Task to complete: Would it be possible to output exactly, and only, the lines below from the one holding "Click the 39% / 585표 vote count" to the last line, both included, with every picture left out?

Screenshot grounding data
____

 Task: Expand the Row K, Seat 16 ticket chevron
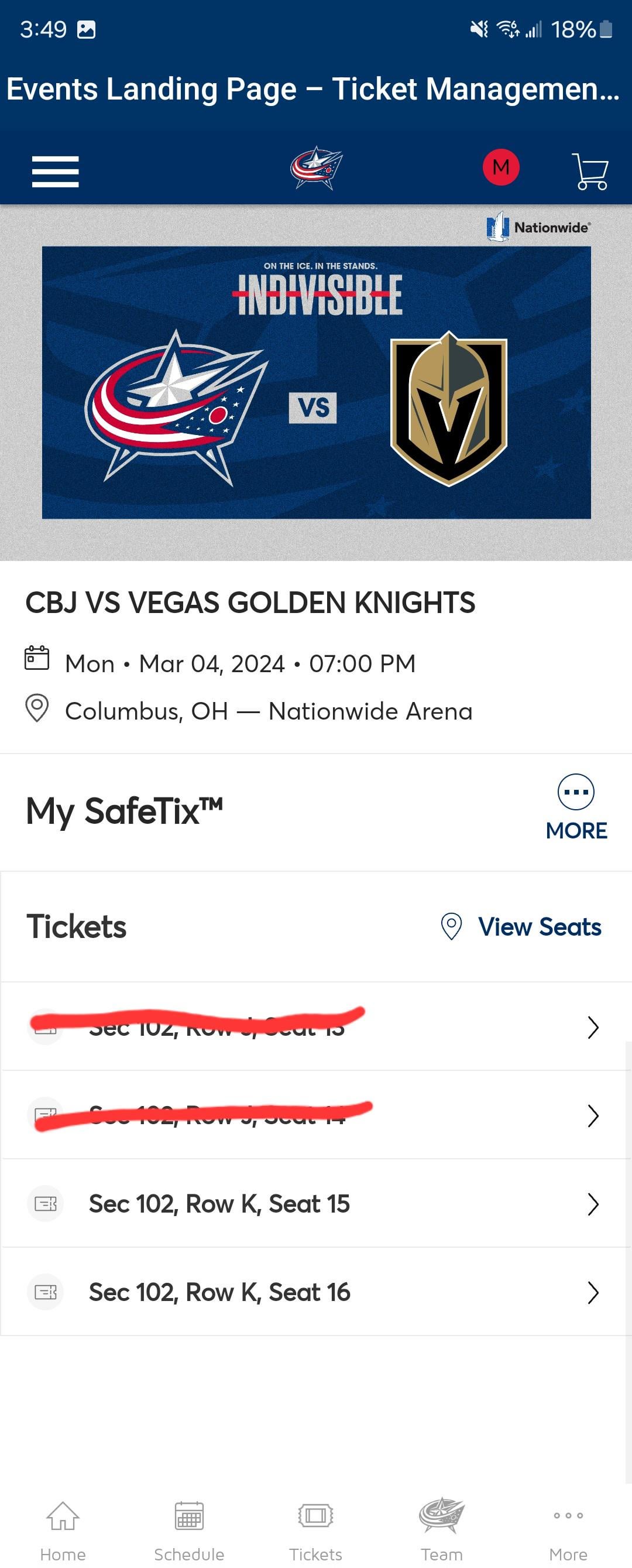coord(593,1292)
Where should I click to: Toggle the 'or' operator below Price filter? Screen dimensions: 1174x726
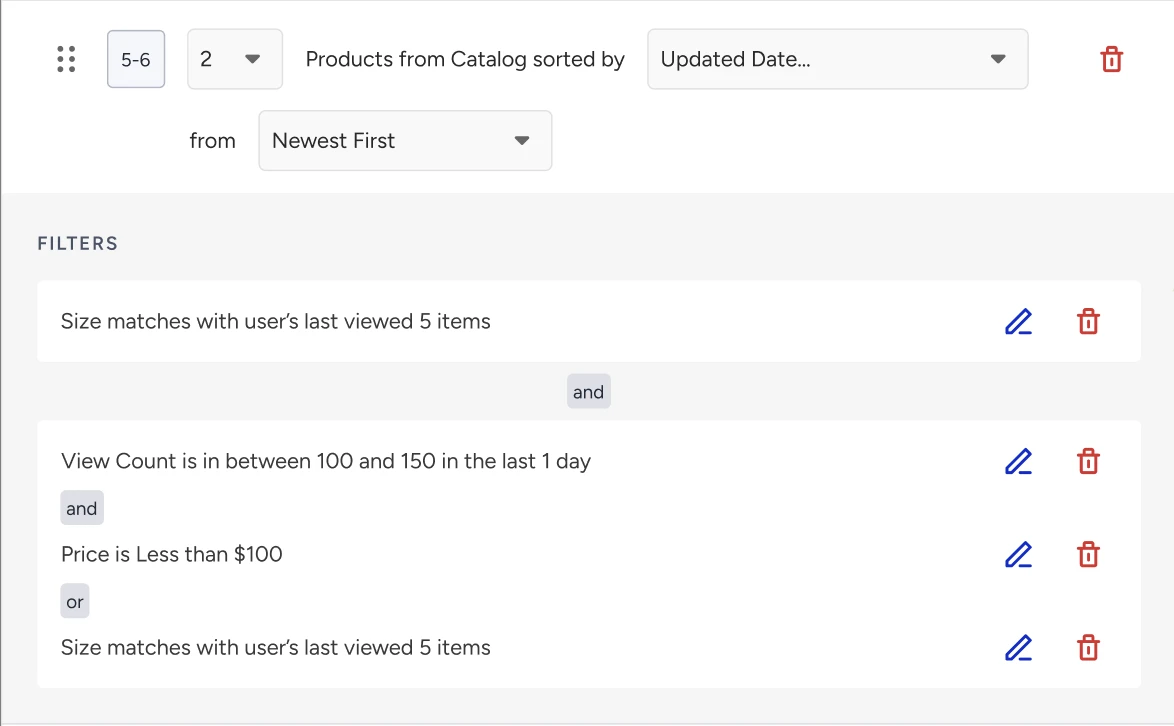coord(75,601)
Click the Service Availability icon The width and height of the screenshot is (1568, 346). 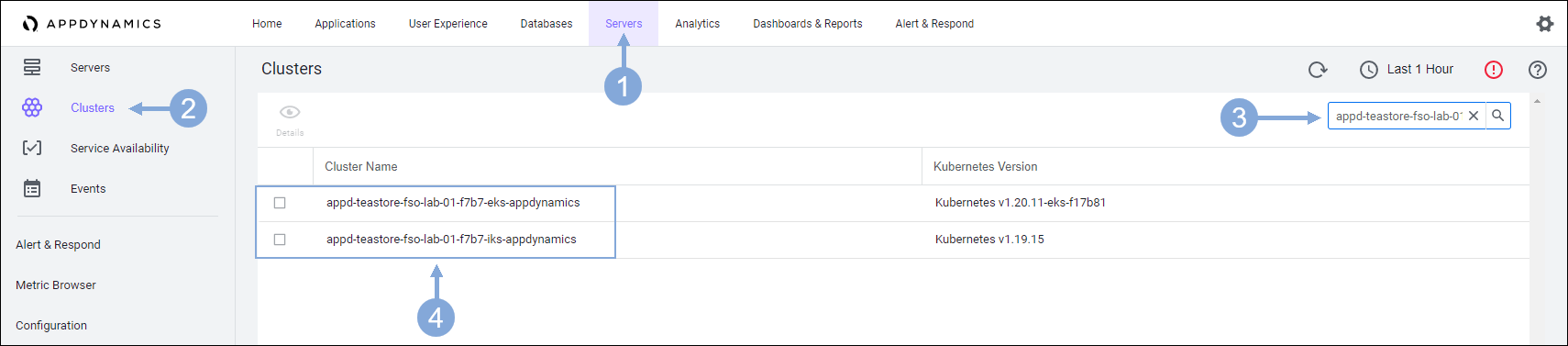tap(32, 148)
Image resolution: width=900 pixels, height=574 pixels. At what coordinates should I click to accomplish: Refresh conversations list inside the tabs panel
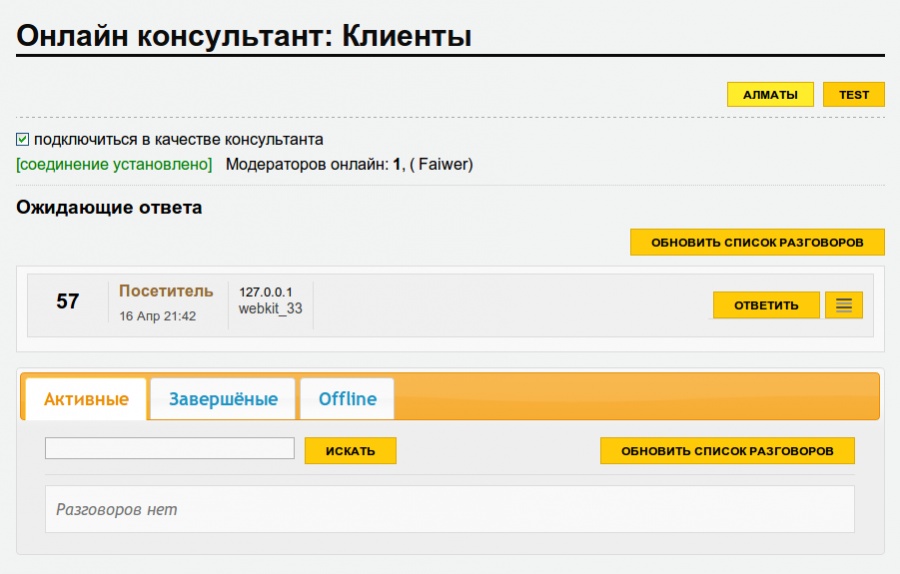727,451
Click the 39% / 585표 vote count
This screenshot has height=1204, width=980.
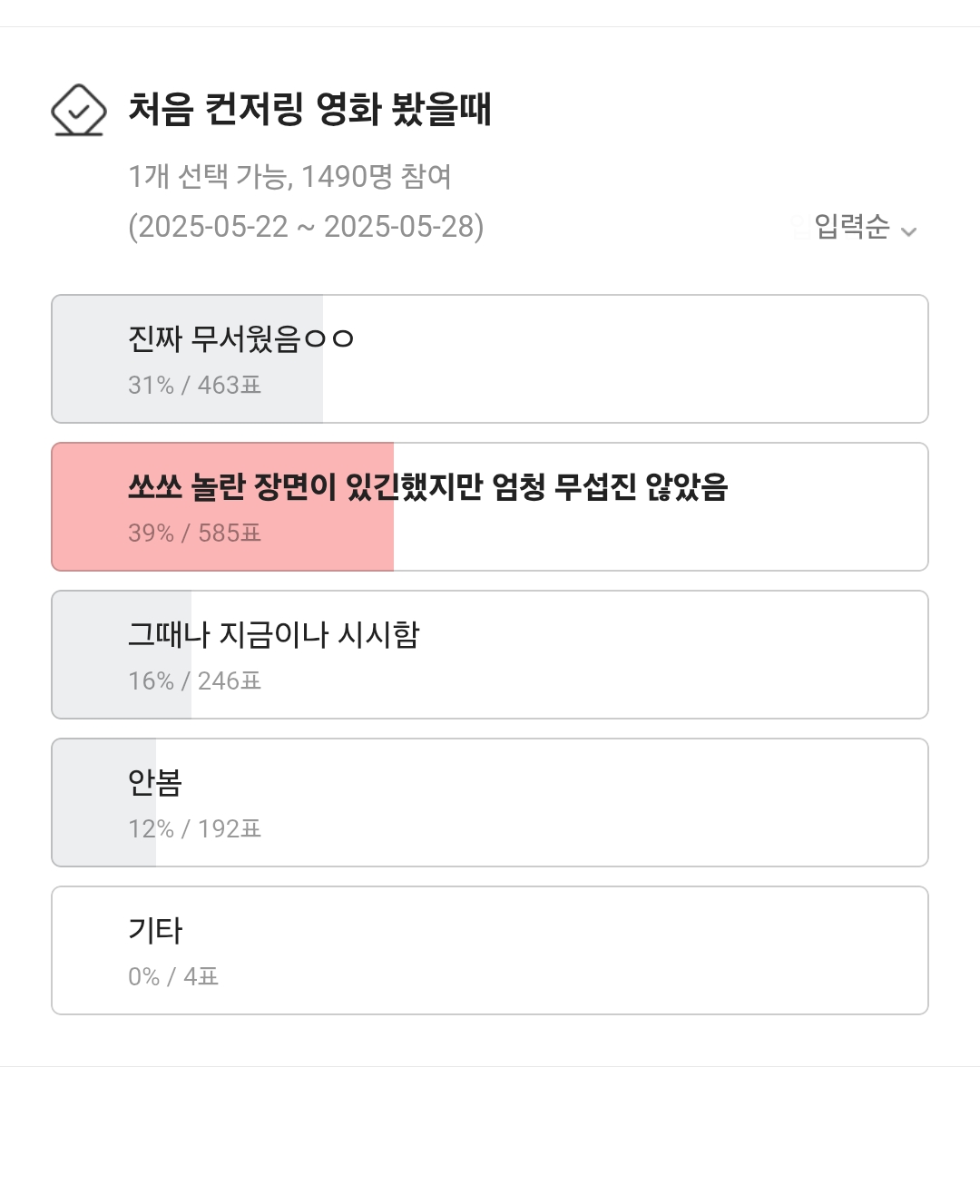pyautogui.click(x=194, y=533)
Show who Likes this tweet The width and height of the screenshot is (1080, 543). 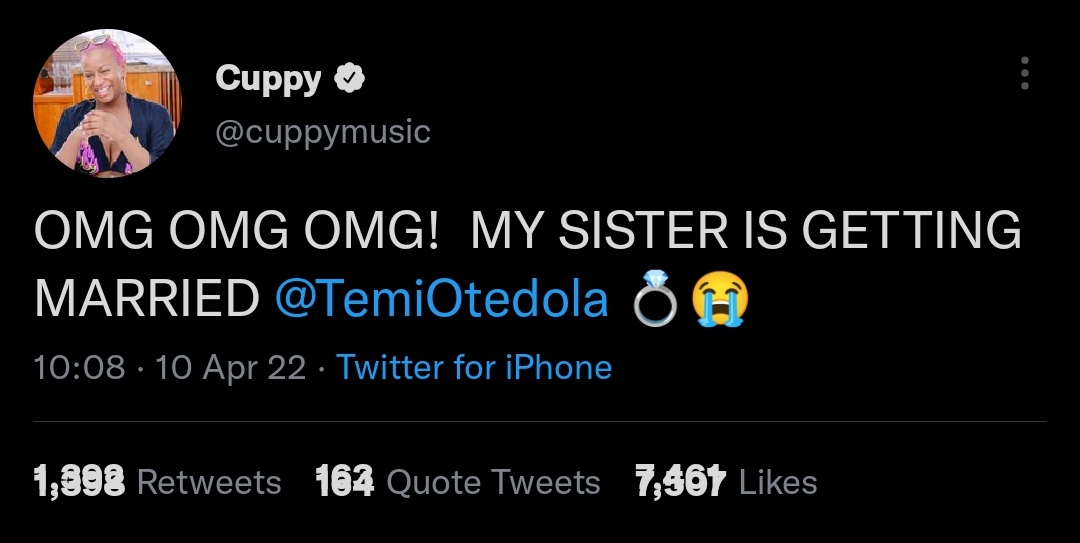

____

Expected answer:
Click the 39% / 585표 vote count
This screenshot has height=1204, width=980.
pyautogui.click(x=194, y=533)
Show who Likes this tweet The width and height of the screenshot is (1080, 543). 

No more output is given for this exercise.